§ Conjunto de dados
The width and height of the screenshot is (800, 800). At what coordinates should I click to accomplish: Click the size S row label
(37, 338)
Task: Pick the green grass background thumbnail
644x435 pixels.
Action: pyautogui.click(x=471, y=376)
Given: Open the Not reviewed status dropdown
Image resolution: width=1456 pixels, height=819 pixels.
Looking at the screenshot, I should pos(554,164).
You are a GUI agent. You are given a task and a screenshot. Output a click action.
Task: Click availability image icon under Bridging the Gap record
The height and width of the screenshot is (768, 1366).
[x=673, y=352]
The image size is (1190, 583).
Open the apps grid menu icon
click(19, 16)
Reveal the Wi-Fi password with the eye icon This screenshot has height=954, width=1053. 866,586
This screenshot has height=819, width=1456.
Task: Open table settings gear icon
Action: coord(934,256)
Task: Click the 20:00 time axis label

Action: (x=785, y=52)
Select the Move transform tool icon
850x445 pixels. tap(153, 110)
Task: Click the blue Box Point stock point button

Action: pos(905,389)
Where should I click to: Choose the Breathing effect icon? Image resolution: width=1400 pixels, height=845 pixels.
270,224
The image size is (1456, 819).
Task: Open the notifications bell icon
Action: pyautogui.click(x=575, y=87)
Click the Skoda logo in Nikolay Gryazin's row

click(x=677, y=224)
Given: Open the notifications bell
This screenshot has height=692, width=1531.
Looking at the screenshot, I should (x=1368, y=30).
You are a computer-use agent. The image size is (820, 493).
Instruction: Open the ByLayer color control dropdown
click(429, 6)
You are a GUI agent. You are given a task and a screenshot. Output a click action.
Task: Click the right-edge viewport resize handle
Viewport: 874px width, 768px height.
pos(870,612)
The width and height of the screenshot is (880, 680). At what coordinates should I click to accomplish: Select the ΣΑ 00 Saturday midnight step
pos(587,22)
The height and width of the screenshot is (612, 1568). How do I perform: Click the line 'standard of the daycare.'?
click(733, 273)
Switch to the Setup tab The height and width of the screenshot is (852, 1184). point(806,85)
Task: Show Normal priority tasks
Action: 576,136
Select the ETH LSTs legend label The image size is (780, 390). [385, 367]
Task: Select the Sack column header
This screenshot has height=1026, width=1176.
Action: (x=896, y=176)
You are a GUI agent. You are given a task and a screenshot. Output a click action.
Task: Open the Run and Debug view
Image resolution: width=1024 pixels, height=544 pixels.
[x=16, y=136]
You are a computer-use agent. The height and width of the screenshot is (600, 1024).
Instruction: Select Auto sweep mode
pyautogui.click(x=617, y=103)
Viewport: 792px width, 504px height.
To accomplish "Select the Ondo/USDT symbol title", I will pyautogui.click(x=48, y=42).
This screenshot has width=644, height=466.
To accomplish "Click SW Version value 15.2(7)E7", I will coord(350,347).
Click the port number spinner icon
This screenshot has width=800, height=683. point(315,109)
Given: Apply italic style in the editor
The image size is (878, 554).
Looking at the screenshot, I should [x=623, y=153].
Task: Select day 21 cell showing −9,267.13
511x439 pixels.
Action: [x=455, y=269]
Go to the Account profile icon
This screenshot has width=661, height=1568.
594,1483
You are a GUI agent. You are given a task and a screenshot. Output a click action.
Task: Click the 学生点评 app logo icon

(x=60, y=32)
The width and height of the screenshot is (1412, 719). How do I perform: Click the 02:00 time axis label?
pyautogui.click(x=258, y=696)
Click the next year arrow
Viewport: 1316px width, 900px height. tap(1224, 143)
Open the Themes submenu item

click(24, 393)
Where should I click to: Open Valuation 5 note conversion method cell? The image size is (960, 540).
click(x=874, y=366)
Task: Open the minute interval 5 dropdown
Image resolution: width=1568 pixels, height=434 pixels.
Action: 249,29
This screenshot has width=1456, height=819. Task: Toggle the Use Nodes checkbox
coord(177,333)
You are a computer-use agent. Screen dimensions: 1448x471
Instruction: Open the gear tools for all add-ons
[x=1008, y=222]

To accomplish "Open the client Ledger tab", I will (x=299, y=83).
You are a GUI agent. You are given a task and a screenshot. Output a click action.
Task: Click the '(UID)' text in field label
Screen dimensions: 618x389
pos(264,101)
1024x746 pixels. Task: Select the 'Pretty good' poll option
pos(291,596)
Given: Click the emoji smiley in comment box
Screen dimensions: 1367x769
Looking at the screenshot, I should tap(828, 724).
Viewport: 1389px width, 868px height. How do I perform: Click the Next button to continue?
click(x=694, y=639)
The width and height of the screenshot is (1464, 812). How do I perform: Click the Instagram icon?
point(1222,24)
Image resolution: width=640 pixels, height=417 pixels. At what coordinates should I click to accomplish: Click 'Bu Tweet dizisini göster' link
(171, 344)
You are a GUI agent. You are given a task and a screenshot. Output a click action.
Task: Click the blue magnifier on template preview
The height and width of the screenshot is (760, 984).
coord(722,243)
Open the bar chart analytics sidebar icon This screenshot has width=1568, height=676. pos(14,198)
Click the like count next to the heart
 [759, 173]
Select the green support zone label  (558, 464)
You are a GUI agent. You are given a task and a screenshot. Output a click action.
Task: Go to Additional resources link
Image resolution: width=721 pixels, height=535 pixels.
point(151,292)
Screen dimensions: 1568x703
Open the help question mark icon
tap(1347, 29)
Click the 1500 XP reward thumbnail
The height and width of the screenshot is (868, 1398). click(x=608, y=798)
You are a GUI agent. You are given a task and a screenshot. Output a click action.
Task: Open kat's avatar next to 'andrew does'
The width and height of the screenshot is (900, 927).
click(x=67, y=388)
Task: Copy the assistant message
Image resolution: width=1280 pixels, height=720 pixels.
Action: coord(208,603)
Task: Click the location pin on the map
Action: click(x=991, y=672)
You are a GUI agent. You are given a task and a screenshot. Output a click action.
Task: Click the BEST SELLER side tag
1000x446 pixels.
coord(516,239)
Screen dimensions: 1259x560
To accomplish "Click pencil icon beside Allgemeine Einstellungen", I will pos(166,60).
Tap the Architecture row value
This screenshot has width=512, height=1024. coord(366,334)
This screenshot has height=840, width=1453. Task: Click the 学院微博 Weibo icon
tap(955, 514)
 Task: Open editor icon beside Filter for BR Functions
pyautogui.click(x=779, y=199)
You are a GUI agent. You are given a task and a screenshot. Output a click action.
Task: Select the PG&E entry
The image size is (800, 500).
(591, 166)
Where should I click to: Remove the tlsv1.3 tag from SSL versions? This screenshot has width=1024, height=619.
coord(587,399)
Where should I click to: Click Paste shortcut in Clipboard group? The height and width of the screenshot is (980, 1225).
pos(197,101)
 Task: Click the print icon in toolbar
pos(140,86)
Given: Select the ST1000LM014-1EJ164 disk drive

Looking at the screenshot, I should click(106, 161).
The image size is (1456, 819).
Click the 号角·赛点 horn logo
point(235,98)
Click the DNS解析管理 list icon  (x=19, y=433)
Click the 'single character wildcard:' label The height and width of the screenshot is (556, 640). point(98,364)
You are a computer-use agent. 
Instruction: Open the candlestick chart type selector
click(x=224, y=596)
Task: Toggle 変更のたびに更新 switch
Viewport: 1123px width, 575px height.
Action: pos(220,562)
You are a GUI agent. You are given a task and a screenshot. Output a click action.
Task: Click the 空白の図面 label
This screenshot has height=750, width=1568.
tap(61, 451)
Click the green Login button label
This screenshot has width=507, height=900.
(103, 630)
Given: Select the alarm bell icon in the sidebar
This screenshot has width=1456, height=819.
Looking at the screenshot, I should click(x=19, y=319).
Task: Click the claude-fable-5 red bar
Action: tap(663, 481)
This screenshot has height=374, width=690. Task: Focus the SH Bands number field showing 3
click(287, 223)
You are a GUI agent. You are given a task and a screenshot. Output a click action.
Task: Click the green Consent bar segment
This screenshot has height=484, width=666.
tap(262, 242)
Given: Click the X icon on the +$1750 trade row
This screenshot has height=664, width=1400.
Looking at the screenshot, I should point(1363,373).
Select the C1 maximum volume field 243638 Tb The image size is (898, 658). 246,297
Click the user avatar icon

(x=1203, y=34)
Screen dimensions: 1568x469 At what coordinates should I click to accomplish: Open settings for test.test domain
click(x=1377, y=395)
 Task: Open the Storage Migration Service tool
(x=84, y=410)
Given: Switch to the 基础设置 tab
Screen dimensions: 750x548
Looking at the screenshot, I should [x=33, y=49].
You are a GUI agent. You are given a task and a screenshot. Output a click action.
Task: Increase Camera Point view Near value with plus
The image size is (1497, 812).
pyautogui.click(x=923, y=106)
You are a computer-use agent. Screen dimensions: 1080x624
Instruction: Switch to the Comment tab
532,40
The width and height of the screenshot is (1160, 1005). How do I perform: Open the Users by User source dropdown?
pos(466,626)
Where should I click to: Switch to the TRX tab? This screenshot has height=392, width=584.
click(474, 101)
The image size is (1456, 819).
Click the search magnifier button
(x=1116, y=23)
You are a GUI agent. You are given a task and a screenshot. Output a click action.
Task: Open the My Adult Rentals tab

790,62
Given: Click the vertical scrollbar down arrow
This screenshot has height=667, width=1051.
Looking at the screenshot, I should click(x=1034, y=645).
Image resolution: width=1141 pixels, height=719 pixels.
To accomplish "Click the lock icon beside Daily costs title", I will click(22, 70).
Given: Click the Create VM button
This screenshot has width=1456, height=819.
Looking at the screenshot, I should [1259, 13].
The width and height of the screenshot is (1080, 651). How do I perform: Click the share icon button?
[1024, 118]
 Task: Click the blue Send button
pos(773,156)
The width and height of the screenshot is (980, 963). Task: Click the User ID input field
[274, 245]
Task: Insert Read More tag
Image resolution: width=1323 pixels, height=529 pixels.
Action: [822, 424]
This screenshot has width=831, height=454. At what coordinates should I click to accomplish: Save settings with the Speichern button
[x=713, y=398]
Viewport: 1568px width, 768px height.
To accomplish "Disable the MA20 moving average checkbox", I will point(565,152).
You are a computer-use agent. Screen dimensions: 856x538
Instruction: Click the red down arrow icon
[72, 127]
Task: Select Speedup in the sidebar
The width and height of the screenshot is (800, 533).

§ Seu objetivo
Por favor, informe todas as linhas dos dados acima em que aparece a palavra "arrow".

§ Solução da tarefa
Click the next year arrow
Given: Click the vertical scrollbar down arrow
Instruction: Click the red down arrow icon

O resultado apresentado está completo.